O Supremo Tribunal Federal já tem maioria para colocar a deputada Carla Zambelli (PL-SP) no banco dos réus por perseguir, de arma em punho, um homem negro - Luan Araújo, jornalista - pelas ruas de São Paulo na véspera do segundo turno das eleições de 2022. Cinco ministros acompanharam o relator, Gilmar Mendes, no entendimento de que há evidências para a abertura de uma ação penal contra a bolsonarista por supostos crimes de porte ilegal de arma de fogo e constrangimento ilegal com emprego de arma de fogo.
Ao final do julgamento sobre a procedência da acusação da Procuradoria-Geral da República, a deputada será instada a apresentar sua defesa. Em seguida, terá início a instrução do processo, com a oitiva de testemunhas e produção de outras provas. Ao fim, será marcado o julgamento em que o STF decidirá se condena ou não Zambelli. Não há data para que isso ocorra.
Agora ré, Zambelli ainda é alvo de outras investigações no Supremo Tribunal Federal. No início de agosto ela teve a casa vasculhada pela Polícia Federal no bojo do inquérito sobre a suposta invasão aos sistemas do Conselho Nacional de Justiça com a inserção de uma ordem de prisão falsa contra o ministro Alexandre de Moraes.

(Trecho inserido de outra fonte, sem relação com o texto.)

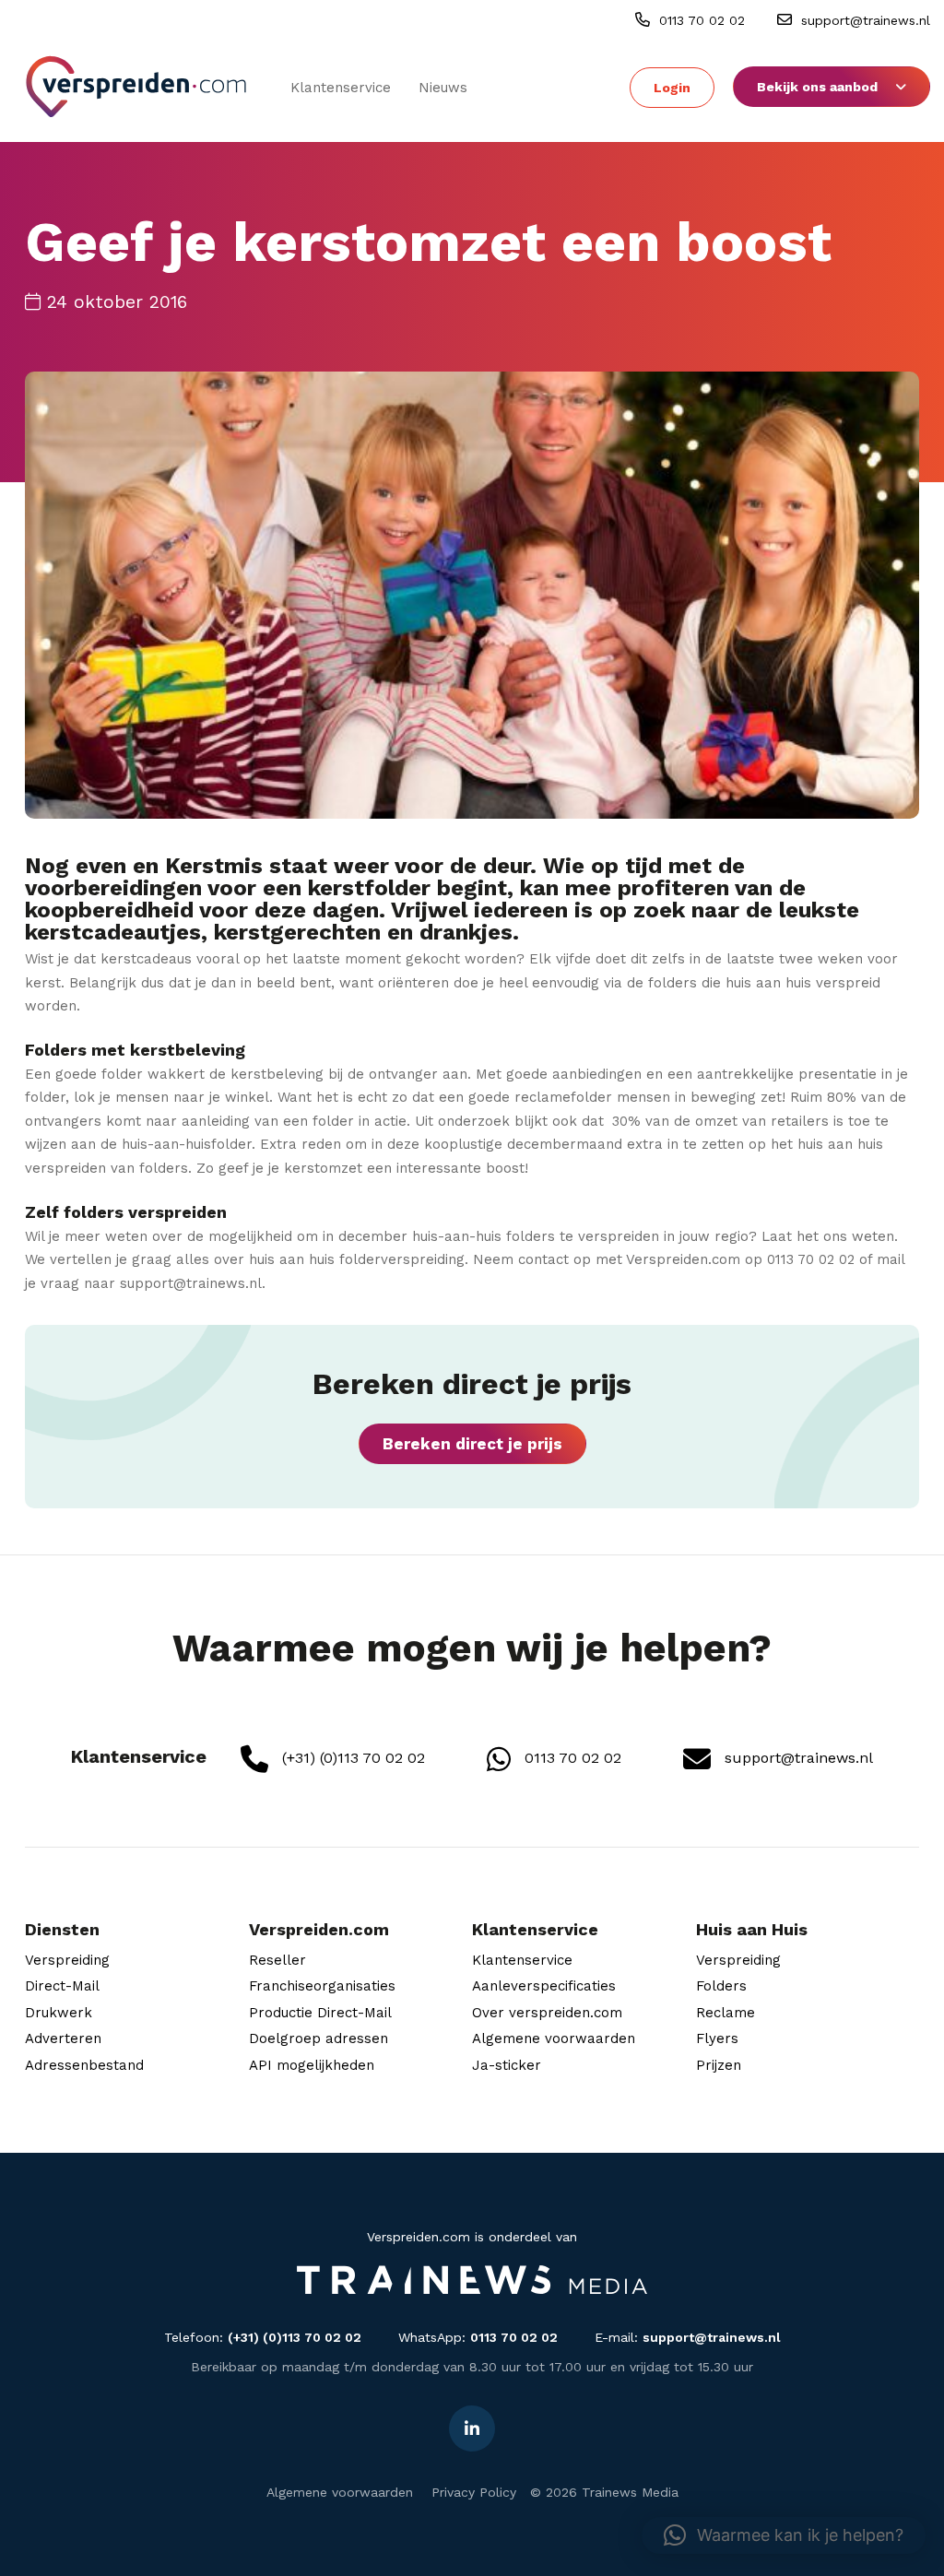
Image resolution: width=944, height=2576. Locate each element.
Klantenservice (340, 87)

No campo da política, como mostrou o Estadão, a parlamentar está isolada no PL. O partido considera como certa a cassação da bolsonarista.
A Corte máxima analisa a validade das imputações da PGR em sessão virtual que tem previsão de terminar na segunda, 21. Também já votaram pela abertura da ação penal os ministros Alexandre de Moraes, Cristiano Zanin, Edson Fachin, Luís Roberto Barroso e Cármen Lúcia.
O ministro André Mendonça abriu divergência. Alegou que o caso não tem relação ‘verdadeira e direta com o desempenho da atividade funcional da parlamentar’ e por isso não seria abarcado pelo foro por prerrogativa de função da deputada. O ministro defendeu que o processo não fique sob a alçada do STF e sim seja remetido para uma das Varas Criminais de São Paulo.
A denúncia atribui a Zambelli crimes nos Jardins, em São Paulo, na tarde de 29 de outubro do ano passado, véspera do segundo turno das eleições presidenciais. Na ocasião, ela sacou uma arma durante uma discussão e correu atrás do jornalista Luan Araújo pelas ruas. Um guarda-costa de Zambelli também sacou uma arma para intimidar o jornalista e disparou um tiro ‘por acidente’.
Segundo a PGR, Zambelli ‘de forma livre, consciente e voluntária, constrangeu’ o jornalista ‘mediante grave ameaça exercida com o emprego de arma de fogo, a fazer o que a lei não manda, consistente em permanecer no mencionado estabelecimento comercial e a deitar no chão’.
Em seu voto, Gilmar apontou que as evidências colhidas ao longo da investigação são suficientes para o recebimento da denúncia, abrindo-se espaço para a instrução do processo e para o julgamento do caso.
O decano destacou que, ainda que Zambelli tenha porte de arma, ‘o uso fora dos limites da defesa pessoal, em contexto público e ostensivo, ainda mais às vésperas das eleições, em tese, pode significar responsabilidade penal’.
“No caso concreto, desde a comunicação do fato à autoridade policial, com a aquisição dos vídeos da conduta, depoimentos, busca e apreensão das armas, para fins de admissão da acusação, verifica-se a materialidade em relação à existência do evento, da arma [apreendida], com indicadores de realidade quanto ao porte ostensivo de arma de fogo às vésperas das eleições, em situação vedada e de risco, com a perseguição e submissão da vítima à restrição espacial, isto é, do ponto de vista abstrato, os elementos angariados são suficientes ao exercício da ação penal, sem prejuízo da apuração das circunstâncias do evento durante a instrução processual”, anotou Gilmar.